(Dataset excerpts)
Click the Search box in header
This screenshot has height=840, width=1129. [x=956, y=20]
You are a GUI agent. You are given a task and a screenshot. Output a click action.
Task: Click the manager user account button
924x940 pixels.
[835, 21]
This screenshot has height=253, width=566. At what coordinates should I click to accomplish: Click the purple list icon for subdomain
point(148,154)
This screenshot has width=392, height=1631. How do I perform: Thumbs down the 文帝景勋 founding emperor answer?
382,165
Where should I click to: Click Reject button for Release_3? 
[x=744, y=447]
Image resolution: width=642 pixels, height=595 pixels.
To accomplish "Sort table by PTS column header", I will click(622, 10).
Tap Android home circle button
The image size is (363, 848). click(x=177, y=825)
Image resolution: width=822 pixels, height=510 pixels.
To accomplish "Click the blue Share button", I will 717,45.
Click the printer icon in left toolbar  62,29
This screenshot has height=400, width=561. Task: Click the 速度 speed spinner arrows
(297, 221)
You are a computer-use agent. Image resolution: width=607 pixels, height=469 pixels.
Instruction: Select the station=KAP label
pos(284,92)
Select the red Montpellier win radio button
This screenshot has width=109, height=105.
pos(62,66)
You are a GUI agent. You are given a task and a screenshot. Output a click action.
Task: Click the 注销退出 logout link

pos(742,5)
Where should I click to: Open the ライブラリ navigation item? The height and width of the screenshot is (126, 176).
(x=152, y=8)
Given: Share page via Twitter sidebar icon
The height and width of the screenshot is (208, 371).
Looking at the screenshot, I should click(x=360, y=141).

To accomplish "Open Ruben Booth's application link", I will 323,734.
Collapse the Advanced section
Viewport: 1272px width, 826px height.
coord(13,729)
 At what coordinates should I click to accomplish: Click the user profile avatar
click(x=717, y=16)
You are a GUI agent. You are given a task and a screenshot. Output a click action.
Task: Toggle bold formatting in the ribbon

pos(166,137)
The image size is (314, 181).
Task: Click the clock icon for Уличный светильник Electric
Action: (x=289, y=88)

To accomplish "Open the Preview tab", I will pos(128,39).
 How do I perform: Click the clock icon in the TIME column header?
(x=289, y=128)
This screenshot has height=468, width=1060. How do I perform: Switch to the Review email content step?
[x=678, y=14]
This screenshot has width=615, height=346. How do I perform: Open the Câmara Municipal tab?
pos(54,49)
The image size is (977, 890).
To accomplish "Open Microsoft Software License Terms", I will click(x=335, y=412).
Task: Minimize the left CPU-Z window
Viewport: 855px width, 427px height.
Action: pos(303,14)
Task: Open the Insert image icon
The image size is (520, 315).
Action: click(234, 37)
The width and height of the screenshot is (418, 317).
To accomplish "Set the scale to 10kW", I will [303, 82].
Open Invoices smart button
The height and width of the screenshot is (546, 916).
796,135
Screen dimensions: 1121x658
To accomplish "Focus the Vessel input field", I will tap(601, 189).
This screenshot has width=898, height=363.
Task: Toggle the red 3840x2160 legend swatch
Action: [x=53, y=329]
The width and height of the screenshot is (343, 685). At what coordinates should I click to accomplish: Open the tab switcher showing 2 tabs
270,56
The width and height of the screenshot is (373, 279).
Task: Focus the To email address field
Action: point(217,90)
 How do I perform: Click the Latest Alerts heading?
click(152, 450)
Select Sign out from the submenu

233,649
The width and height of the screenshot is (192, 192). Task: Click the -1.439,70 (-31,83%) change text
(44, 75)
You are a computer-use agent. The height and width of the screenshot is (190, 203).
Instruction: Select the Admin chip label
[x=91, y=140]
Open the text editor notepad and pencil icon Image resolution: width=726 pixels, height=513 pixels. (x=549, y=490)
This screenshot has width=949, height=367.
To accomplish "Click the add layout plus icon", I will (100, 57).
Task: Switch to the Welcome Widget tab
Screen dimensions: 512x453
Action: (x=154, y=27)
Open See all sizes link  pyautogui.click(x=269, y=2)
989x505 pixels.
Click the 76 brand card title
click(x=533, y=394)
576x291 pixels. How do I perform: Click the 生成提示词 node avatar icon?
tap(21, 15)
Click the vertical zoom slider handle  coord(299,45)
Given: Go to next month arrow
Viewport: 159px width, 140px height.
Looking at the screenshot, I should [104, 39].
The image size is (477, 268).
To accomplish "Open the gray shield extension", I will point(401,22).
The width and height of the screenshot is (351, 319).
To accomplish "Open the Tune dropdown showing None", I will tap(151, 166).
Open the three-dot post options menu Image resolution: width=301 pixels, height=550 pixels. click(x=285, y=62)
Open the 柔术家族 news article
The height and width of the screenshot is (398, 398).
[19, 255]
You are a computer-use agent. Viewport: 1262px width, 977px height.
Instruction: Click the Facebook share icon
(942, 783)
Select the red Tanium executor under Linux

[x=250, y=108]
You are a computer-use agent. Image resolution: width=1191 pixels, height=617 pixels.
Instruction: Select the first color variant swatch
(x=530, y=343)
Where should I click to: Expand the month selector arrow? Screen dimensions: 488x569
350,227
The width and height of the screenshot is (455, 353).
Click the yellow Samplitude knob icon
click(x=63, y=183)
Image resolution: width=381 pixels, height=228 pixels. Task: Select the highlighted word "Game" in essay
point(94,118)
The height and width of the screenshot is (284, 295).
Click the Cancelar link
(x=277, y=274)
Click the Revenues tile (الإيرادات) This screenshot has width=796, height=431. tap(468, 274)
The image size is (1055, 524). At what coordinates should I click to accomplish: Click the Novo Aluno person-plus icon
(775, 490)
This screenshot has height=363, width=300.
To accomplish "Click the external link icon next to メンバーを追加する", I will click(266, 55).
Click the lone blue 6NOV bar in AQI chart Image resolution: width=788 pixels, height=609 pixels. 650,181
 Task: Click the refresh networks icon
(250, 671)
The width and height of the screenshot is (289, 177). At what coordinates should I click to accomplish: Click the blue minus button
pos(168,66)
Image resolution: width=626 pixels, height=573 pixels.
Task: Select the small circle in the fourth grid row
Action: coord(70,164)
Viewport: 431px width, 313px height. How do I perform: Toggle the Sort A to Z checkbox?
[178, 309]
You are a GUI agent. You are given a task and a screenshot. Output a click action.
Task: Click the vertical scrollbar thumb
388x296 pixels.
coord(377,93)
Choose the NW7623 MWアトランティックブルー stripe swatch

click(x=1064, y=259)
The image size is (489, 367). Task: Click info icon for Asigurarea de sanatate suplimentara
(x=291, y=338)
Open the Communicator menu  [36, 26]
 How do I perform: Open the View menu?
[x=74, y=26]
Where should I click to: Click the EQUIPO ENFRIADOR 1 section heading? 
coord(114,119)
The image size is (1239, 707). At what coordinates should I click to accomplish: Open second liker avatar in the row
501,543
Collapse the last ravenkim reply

= Work instruction =
Output all of the data again. Match it exactly.

= Output of the task =
Click the Search box in header
This screenshot has height=840, width=1129. [x=956, y=20]
You are a GUI agent. You are given a task and a screenshot. Output a click action.
Task: Click the manager user account button
924x940 pixels.
[835, 21]
This screenshot has height=253, width=566. At what coordinates should I click to accomplish: Click the purple list icon for subdomain
point(148,154)
This screenshot has width=392, height=1631. How do I perform: Thumbs down the 文帝景勋 founding emperor answer?
382,165
Where should I click to: Click Reject button for Release_3? 
[x=744, y=447]
Image resolution: width=642 pixels, height=595 pixels.
To accomplish "Sort table by PTS column header", I will click(622, 10).
Tap Android home circle button
The image size is (363, 848). click(x=177, y=825)
Image resolution: width=822 pixels, height=510 pixels.
To accomplish "Click the blue Share button", I will 717,45.
Click the printer icon in left toolbar  62,29
This screenshot has height=400, width=561. Task: Click the 速度 speed spinner arrows
(297, 221)
You are a computer-use agent. Image resolution: width=607 pixels, height=469 pixels.
Instruction: Select the station=KAP label
pos(284,92)
Select the red Montpellier win radio button
This screenshot has width=109, height=105.
pos(62,66)
You are a GUI agent. You are given a task and a screenshot. Output a click action.
Task: Click the 注销退出 logout link

pos(742,5)
Where should I click to: Open the ライブラリ navigation item? The height and width of the screenshot is (126, 176).
(x=152, y=8)
Given: Share page via Twitter sidebar icon
The height and width of the screenshot is (208, 371).
Looking at the screenshot, I should click(x=360, y=141).

To accomplish "Open Ruben Booth's application link", I will 323,734.
Collapse the Advanced section
Viewport: 1272px width, 826px height.
coord(13,729)
 At what coordinates should I click to accomplish: Click the user profile avatar
click(x=717, y=16)
You are a GUI agent. You are given a task and a screenshot. Output a click action.
Task: Toggle bold formatting in the ribbon

pos(166,137)
The image size is (314, 181).
Task: Click the clock icon for Уличный светильник Electric
Action: (x=289, y=88)

To accomplish "Open the Preview tab", I will pos(128,39).
 How do I perform: Click the clock icon in the TIME column header?
(x=289, y=128)
This screenshot has height=468, width=1060. How do I perform: Switch to the Review email content step?
[x=678, y=14]
This screenshot has width=615, height=346. How do I perform: Open the Câmara Municipal tab?
pos(54,49)
The image size is (977, 890).
To accomplish "Open Microsoft Software License Terms", I will click(x=335, y=412).
Task: Minimize the left CPU-Z window
Viewport: 855px width, 427px height.
Action: pos(303,14)
Task: Open the Insert image icon
The image size is (520, 315).
Action: click(234, 37)
The width and height of the screenshot is (418, 317).
To accomplish "Set the scale to 10kW", I will [303, 82].
Open Invoices smart button
The height and width of the screenshot is (546, 916).
796,135
Screen dimensions: 1121x658
To accomplish "Focus the Vessel input field", I will tap(601, 189).
This screenshot has width=898, height=363.
Task: Toggle the red 3840x2160 legend swatch
Action: [x=53, y=329]
The width and height of the screenshot is (343, 685). At what coordinates should I click to accomplish: Open the tab switcher showing 2 tabs
270,56
The width and height of the screenshot is (373, 279).
Task: Focus the To email address field
Action: point(217,90)
 How do I perform: Click the Latest Alerts heading?
click(152, 450)
Select Sign out from the submenu

233,649
The width and height of the screenshot is (192, 192). Task: Click the -1.439,70 (-31,83%) change text
(44, 75)
You are a computer-use agent. The height and width of the screenshot is (190, 203).
Instruction: Select the Admin chip label
[x=91, y=140]
Open the text editor notepad and pencil icon Image resolution: width=726 pixels, height=513 pixels. (x=549, y=490)
This screenshot has width=949, height=367.
To accomplish "Click the add layout plus icon", I will (100, 57).
Task: Switch to the Welcome Widget tab
Screen dimensions: 512x453
Action: (x=154, y=27)
Open See all sizes link  pyautogui.click(x=269, y=2)
989x505 pixels.
Click the 76 brand card title
click(x=533, y=394)
576x291 pixels. How do I perform: Click the 生成提示词 node avatar icon?
tap(21, 15)
Click the vertical zoom slider handle  coord(299,45)
Given: Go to next month arrow
Viewport: 159px width, 140px height.
Looking at the screenshot, I should [104, 39].
The image size is (477, 268).
To accomplish "Open the gray shield extension", I will point(401,22).
The width and height of the screenshot is (351, 319).
To accomplish "Open the Tune dropdown showing None", I will tap(151, 166).
Open the three-dot post options menu Image resolution: width=301 pixels, height=550 pixels. click(x=285, y=62)
Open the 柔术家族 news article
The height and width of the screenshot is (398, 398).
[19, 255]
You are a computer-use agent. Viewport: 1262px width, 977px height.
Instruction: Click the Facebook share icon
(942, 783)
Select the red Tanium executor under Linux

[x=250, y=108]
You are a computer-use agent. Image resolution: width=1191 pixels, height=617 pixels.
Instruction: Select the first color variant swatch
(x=530, y=343)
Where should I click to: Expand the month selector arrow? Screen dimensions: 488x569
350,227
The width and height of the screenshot is (455, 353).
Click the yellow Samplitude knob icon
click(x=63, y=183)
Image resolution: width=381 pixels, height=228 pixels. Task: Select the highlighted word "Game" in essay
point(94,118)
The height and width of the screenshot is (284, 295).
Click the Cancelar link
(x=277, y=274)
Click the Revenues tile (الإيرادات) This screenshot has width=796, height=431. tap(468, 274)
The image size is (1055, 524). At what coordinates should I click to accomplish: Click the Novo Aluno person-plus icon
(775, 490)
This screenshot has height=363, width=300.
To accomplish "Click the external link icon next to メンバーを追加する", I will click(266, 55).
Click the lone blue 6NOV bar in AQI chart Image resolution: width=788 pixels, height=609 pixels. 650,181
 Task: Click the refresh networks icon
(250, 671)
The width and height of the screenshot is (289, 177). At what coordinates should I click to accomplish: Click the blue minus button
pos(168,66)
Image resolution: width=626 pixels, height=573 pixels.
Task: Select the small circle in the fourth grid row
Action: coord(70,164)
Viewport: 431px width, 313px height. How do I perform: Toggle the Sort A to Z checkbox?
[178, 309]
You are a GUI agent. You are given a task and a screenshot. Output a click action.
Task: Click the vertical scrollbar thumb
388x296 pixels.
coord(377,93)
Choose the NW7623 MWアトランティックブルー stripe swatch

click(x=1064, y=259)
The image size is (489, 367). Task: Click info icon for Asigurarea de sanatate suplimentara
(x=291, y=338)
Open the Communicator menu  [36, 26]
 How do I perform: Open the View menu?
[x=74, y=26]
Where should I click to: Click the EQUIPO ENFRIADOR 1 section heading? 
coord(114,119)
The image size is (1239, 707). At what coordinates should I click to accomplish: Open second liker avatar in the row
501,543
Collapse the last ravenkim reply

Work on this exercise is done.